From 1861, Darwin made sure that his ‘An Historical Sketch of the Recent Progress of Opinion on the Origin of Species’ prefaced every edition of the Origin.
Darwin, naturally, sees his list of precursors as evidence of longstanding interest in the topic but not as evidence of a lack of originality on his part. Stott’s book falls in the same tradition: she is pointing out that there was a great deal of interesting pre-Darwinian thought on evolution, but she does not see this as diminishing the significance of Darwin’s contributions.
There is, however, another strand of analysis of pre-Darwinian thought that insists that, by rights, these thinkers should displace Darwin: Darwin, by implication, was either a plagiarist or, at best, willfully ignorant of other thinkers’ work. Or, even more damning, Darwin is wrong, having misinterpreted key components of this prior thinking. Perhaps the fullest expression of this perspective appeared shortly before Darwin died: Samuel Butler’s Evolution Old & New (1879). In it, Butler argues that Darwin’s ideas can all be found in a careful reading of Georges-Louis Leclerc, Comte de Buffon, of Erasmus Darwin, of Patrick Matthew, of Jean-Baptiste Lamarck, and, regardless, some of these ideas are in fact superior to Darwin’s.
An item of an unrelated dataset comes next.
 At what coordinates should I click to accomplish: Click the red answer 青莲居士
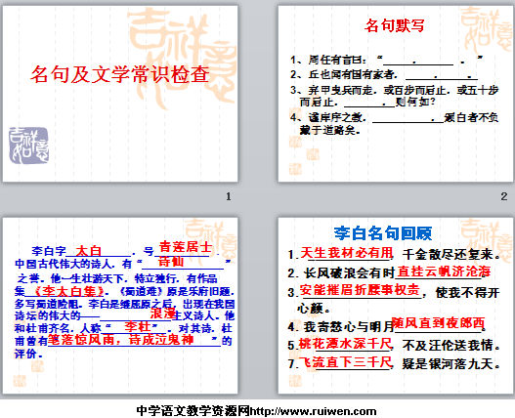186,246
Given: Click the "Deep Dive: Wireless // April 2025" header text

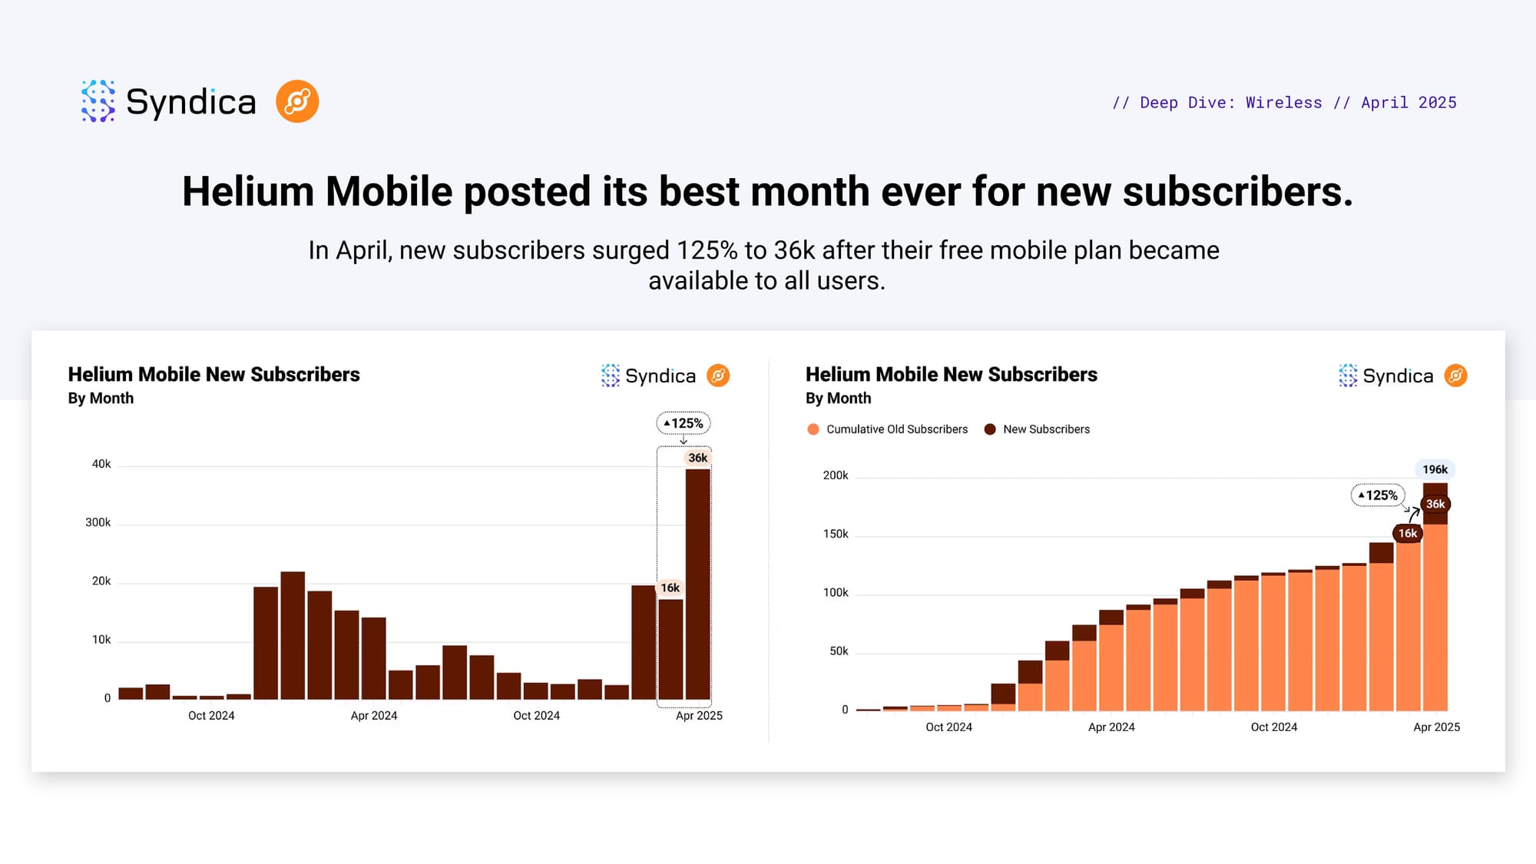Looking at the screenshot, I should click(x=1284, y=103).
Appropriately enough, Alfred Russel Wallace was the one who took up the book review cudgel against Butler in the pages of the then relatively youthful science magazine, Nature: “the main object of the book is to show that all these [pre-Darwinian] authors have been right, while Mr. Charles Darwin is altogether wrong; and that the works of the former contain a more philosophical, more accurate, and altogether superior view of the nature and causes of evolution in the organic world than those of the latter.”
Reading over both Darwin’s Historical Sketch and the new Arab additions to the list of pre-Darwinian evolutionists, I am reminded of a comment by historian Peter Bowler in his Evolution, History of an Idea (2009). In recounting the proto-evolutionary conjectures of the Greeks, he notes that, with the benefit of hindsight, we tend, anachronistically, to see ancient thought as presaging modern ideas when perhaps the connection is not really there. Bowler writes that, “Ancient thought is cut and stretched to fit a Procrustean bed defined by our modern categories of analysis.” In our search for pre-Darwinian hints of evolution, I think we keep Procrustes busy.
But as Jerry points out, the single lesson we learn from analyses of pre-Darwinian thought, is that, though interesting and tantalizing, these shards are just parts of something that only became fully realized in the hands of Darwin and Wallace. After all, the very reason Darwin (perhaps reluctantly) added his Historical Sketch preface was to point out that curious evolution-related speculations do not a theory of evolution make.